No need for an apology

Dear Editor,

Police Commissioner to apologise? I think not.

There’s always the ideal and then there’s reality. 

The ideal matai system, or at least what we’d all like to think it to be, is one that is supposed to be divinely sanctioned. 

Its ultimate source of authority rests in the heavens. Add to that the new provisions of the Village Fono Act - as implied - augmented by some injections of modern political underpinnings, and the ruling party/government thinks that the matai system is sacred and infallible hence should not be slandered. 

Reality, however, is what the Commissioner hints at. 

Matai authority is near absolute - if not totally absolute. 

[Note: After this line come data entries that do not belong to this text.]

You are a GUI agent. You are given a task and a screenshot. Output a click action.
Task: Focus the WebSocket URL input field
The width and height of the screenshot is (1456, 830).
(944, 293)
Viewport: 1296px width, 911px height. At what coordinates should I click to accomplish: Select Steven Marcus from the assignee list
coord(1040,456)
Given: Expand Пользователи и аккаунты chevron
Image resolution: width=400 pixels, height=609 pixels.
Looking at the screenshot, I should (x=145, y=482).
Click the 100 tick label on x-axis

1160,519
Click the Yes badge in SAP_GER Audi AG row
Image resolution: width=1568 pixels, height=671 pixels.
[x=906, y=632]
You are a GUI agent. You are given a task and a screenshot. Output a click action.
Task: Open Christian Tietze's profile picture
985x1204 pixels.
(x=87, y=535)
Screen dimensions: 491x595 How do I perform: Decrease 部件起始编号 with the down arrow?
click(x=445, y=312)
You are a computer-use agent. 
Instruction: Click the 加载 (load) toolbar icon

Traditional village fono has, and still does to a large extent, enjoyed autonomous power, exercising legislative, executive and judicial authority. 

One only has to look at some of the court cases in the recent past where matais have been sued in Court (and convicted) for the unabashed execution of their “absolute” and “military style” authority, to see the Commissioner’s claim. Moreover, the word “order” (in the context of authoritative command) is often associated with matai rule. 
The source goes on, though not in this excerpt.